[Opening PROVIDED PASSAGE section]
While a basic application for the spatially distributed SMA actuator film of the present invention is in the field of medical devices, and particularly catheters, the present invention is not limited to use with a catheter device. A spatially distributed SMA actuator film with integral VLSI control and driver circuitry may be applied encase an active surgical tool, or a probe for nondestructive inspection, or any device wherein it is advantageous to provide unrestricted, remotely controlled motion in three-dimensional space.
For example, a spatially distributed SMA film in accordance with the present invention may be fitted with an active surgical element on its distal end. This could have broad applications in the field of robotic surgery since the surgical element can be self-guided along a path of travel in three dimensions when the locus of positions defining the ideal axis of travel is stored in the position mapping means.
A device according to the present invention also could be fitted with a miniature, silicon-based charge coupled device (CCD) . This would enable one
to optically image geometrically complex regions such as turbine engines or the like for defects. Since the present SMA actuator film can be downsized to a thickness of only a few microns, and is capable of being self-guided on a fixed path of travel, the present invention has broad application in medical devices, in the field of robotics, and particularly in the area of nondestructive testing. It will be appreciated that the foregoing aspects of the invention eliminate entirely the need for oppositely disposed actuator elements, external control arms, linkages, or the like which are necessary in conventional SMA steerable devices in order to return the SMA actuator elements to their original position after activation.
It will be appreciated that equivalent arrangements for centering the SMA actuator probe on a path of travel include a plurality of temperature sensors or proximity sensors which could be incorporated on the exterior on the probe and provide output signals which could be used to make a temperature gradient map or the like. Also, precise control of the probe can be achieved by measuring position, displacement (changes in position) and relative elongation of SMA actuators through linear variable differential transformers (LVDTs) or strain gauges. Such equivalent arrangements can be used with known adaptive feedback methods to center the probe on a path of travel and can be implemented by one skilled in the art without undue experimentation. Therefore, all such equivalent
arrangements are intended to be within the scope of the appended claims.
Those of ordinary skill in the field will understand that SMA actuator elements may be comprised of any suitable one-way shape memory material such as Cu-Zn-Al, or TiNi, or the like. Additionally, those having ordinary skill in the field will appreciate that the SMA actuator elements may be configured in a variety of suitable shapes for maximizing the amount of useful movement derived from the change of phase from martensite to austenite as will be explained. Therefore, persons of ordinary skill in the art are to understand that all such equivalent structures and arrangements are to be included within the spirit and scope of the appended claims.
A shape memory alloy actuator as used herein includes any equivalent material that expands or contracts as a function of heating or cooling, or the application of an electric/magnetic field, such as shape memory metal actuators, a piezo-electric material, negative or positive coefficient of expansion material, or the like. Therefore, all such materials providing an equivalent function are intended to be within the scope of the appended claims.
[Closing PROVIDED PASSAGE section]
▶ [AIM OF THE TASK]
Rewrite the SMA actuator passage from "While a basic" up to and including "in three-dimensional space.", putting "surgical instrument" in place of "surgical tool". The records have no connection to the SMA actuator passage.
[Opening DATA FOR ANALYSIS section]
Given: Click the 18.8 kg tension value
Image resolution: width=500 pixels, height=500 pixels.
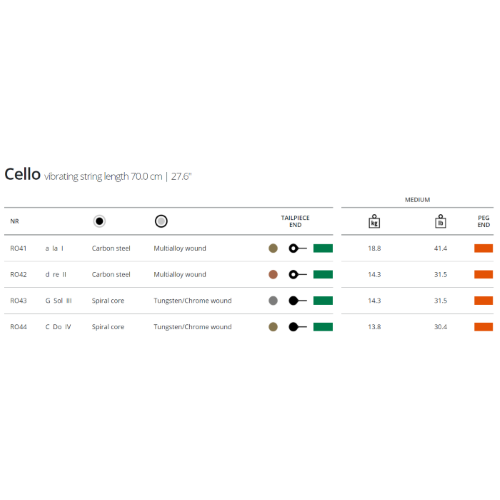Looking at the screenshot, I should [x=374, y=248].
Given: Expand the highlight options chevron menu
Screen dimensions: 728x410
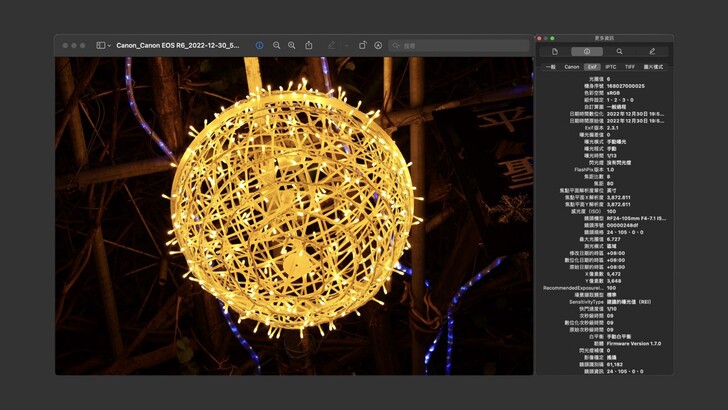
[Closing DATA FOR ANALYSIS section]
▶ [SOLUTION FOR THIS PROBLEM]
While a basic application for the spatially distributed SMA actuator film of the present invention is in the field of medical devices, and particularly catheters, the present invention is not limited to use with a catheter device. A spatially distributed SMA actuator film with integral VLSI control and driver circuitry may be applied encase an active surgical instrument, or a probe for nondestructive inspection, or any device wherein it is advantageous to provide unrestricted, remotely controlled motion in three-dimensional space.